The past 70 years of North American archaeology have witnessed repeated claims of human occupation of the Americas before about 12,000 years ago. Except for a few special cases, most notably Monte Verde in Chile and Meadowcroft Rockshelter in Pennsylvania, all claims have been quickly discredited and forgotten. The Burnham site volume represents yet another claim for a very ancient (~35,000 years ago) human occupation of North America. Before discussing this volume further, I must acknowledge that I approached this review from the perspective of someone who is highly skeptical of any claims for a pre-Clovis occupation of North America. I hold to the old adage that extraordinary claims require extraordinary evidence. Data recovered from the intensive and thorough investigation of the Burnham site are, as the editors openly admit, "not the smoking gun needed to resolve current controversies about the presence of pre-Clovis humans in North America" (p. 303).

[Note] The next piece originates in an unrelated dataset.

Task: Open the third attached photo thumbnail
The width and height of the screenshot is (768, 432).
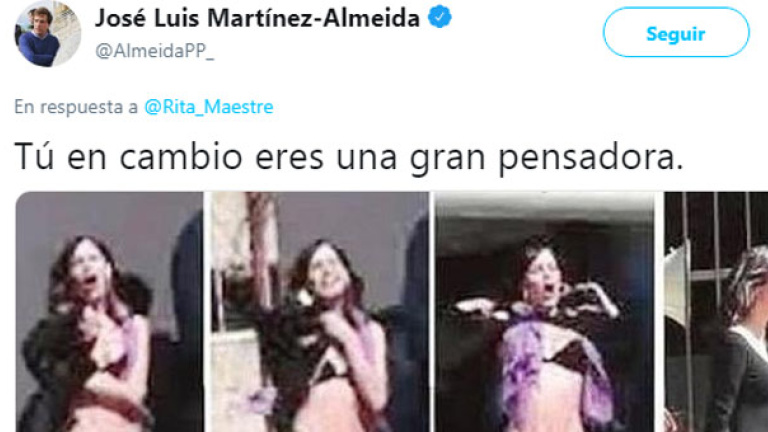Action: tap(545, 312)
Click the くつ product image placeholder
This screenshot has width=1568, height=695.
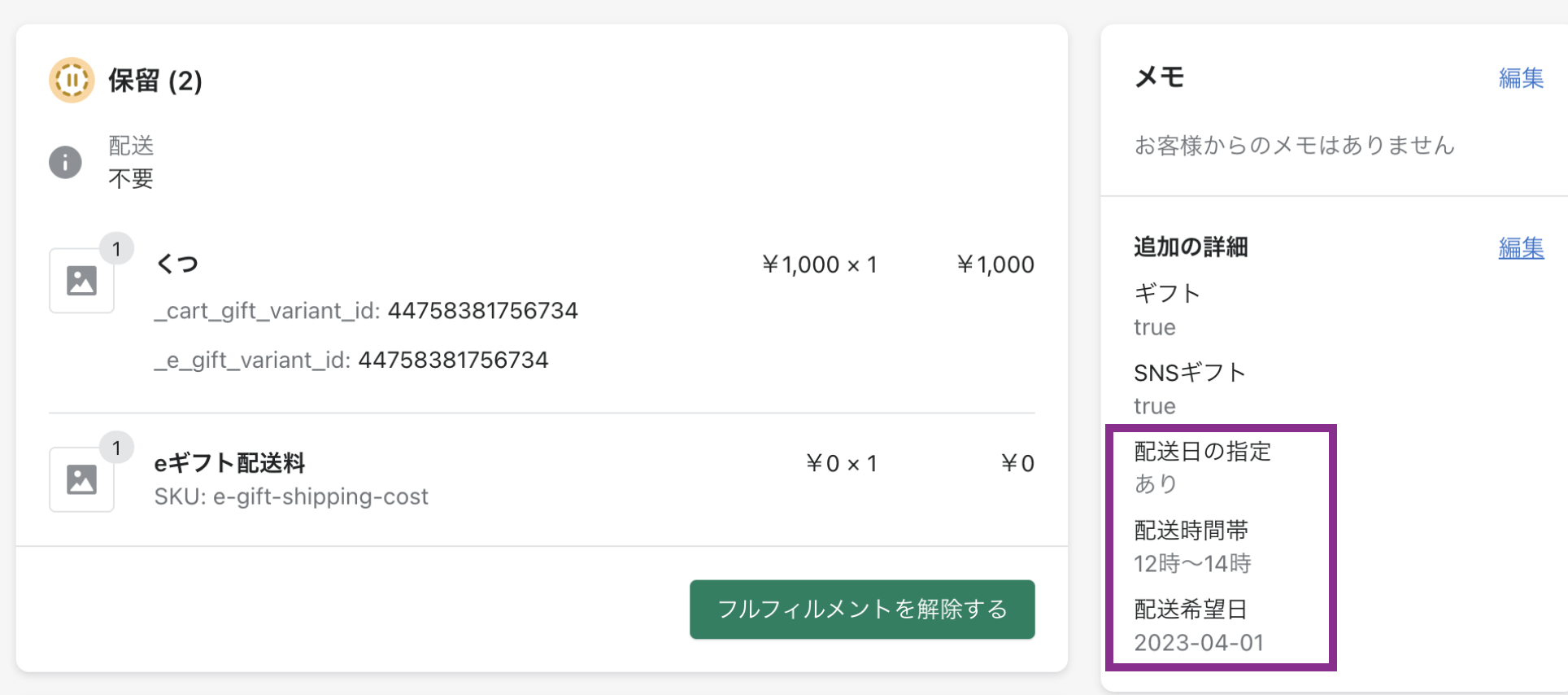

The Burnham site contains a small number of highly suspect artifacts recovered from a reworked lacustrine deposit (Unit IIBb) that likely date to sometime between 22,600 and 46,200 years ago. The lack of definitive artifacts from an undisturbed and well-dated context at Burnham makes it impossible for a skeptic to accept this site as a reasonable claim for a very early occupation of the New World. That said, I judge the value of this volume not on the case for a "pre-Clovis" occupation in Oklahoma (a difficult proposition in the best of circumstances), but instead on whether it makes valuable contributions in other areas of research, such as paleoenvironmental reconstructions, vertebrate paleontology, geoarchaeology, or archaeological methodology.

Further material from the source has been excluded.